グリーンの塗装が特徴的だった末期の「さんべ」。
(写真:米子駅/撮影:デューク)

●基本データ

登場年:1961(昭和36)年
運転区間:小倉(熊本・小郡等)〜鳥取(米子)など
元使用車種:キハ58系、10系、12系、20系など

●列車の解説

 昭和36年の白紙ダイヤ改正で登場した急行列車で運転開始当初は大阪から浜田に至る夜行列車であった。
 昭和43年のダイヤ改正で山陰西部(米子発着、翌年から鳥取発着も登場)から九州方面への列車となった。東の「白兎」に対して、山陰本線の西半分を走破した。運転区間を見ればわかるとおり、色々な性格を持つ多目的列車であった。
 「さんべ」の最大の特徴は、長門市駅で美祢線経由と山陰線経由に分割し、それが下関で再び併結するというかなりアクロバット的な運転であった。しかし、これは現場ではダイヤの厳守など苦労も多かったと聞く。

 最盛期は夜行列車も存在し、隆盛を極めたが、国鉄末期に1往復だけとなり、最終的には両末端区間を普通列車として走行することになったが、山陰本線の西部の数少ない優等列車として活躍した。

 JR化後は58系屈指の長距離急行として、普通列車部分も含めれば実に450キロにわたる走行距離を誇った。急行区間だけでも300キロを越える運転距離であり、特急でも通常は200キロという時代を考えれば驚異的な数字であった。また、運転区間中、両末端区間が普通列車となるJR化後まで運転された列車としては変り種の列車でもあった。

 結局、平成9年に需要のある米子〜益田間は快速「石見ライナー」に格下げされ増発。益田〜小倉間は廃止された。現在ではキハ187系が120キロで飛ばす区間であったが、「さんべ」が運転されていた頃はまだのんびりしていたという印象で、隔世の感がある。

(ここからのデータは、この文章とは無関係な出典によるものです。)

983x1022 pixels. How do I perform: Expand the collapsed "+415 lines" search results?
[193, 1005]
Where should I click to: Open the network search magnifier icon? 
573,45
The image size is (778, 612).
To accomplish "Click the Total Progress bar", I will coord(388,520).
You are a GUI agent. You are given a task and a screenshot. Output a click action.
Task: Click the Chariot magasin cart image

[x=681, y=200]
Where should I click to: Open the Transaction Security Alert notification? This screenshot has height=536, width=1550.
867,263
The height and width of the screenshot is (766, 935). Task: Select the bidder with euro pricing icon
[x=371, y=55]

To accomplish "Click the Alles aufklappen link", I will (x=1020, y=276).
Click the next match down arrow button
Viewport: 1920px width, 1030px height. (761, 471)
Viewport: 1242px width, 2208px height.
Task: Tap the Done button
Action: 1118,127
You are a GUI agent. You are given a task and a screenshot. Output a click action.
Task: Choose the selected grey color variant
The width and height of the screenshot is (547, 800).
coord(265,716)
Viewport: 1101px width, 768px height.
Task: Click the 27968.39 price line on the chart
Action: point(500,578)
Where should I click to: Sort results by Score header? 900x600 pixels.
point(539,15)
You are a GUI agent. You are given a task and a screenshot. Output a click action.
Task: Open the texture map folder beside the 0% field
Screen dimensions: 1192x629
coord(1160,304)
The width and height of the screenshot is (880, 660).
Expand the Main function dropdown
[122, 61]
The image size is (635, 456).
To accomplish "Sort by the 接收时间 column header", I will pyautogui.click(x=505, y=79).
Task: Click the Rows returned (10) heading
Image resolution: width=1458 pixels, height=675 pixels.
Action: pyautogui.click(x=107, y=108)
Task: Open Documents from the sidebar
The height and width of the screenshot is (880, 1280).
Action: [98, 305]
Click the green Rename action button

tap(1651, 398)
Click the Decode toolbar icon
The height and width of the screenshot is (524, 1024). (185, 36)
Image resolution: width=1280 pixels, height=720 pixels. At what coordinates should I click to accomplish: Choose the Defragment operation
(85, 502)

 なお、大阪発着の頃は列車名は漢字だったが、昭和43年の運転系統の変更のときからひらがなに変わった。

●ギャラリー


2008(平成20)年11月に運転された急行「だんだんさんべ」。ヘッドマークは、かつての快速「しまねライナー」で用いられたデザイン。
(写真:山陰本線 揖屋駅/撮影:裏辺金好)

急行「だんだんさんべ」のサボは、ストレートに「さんべ」だった。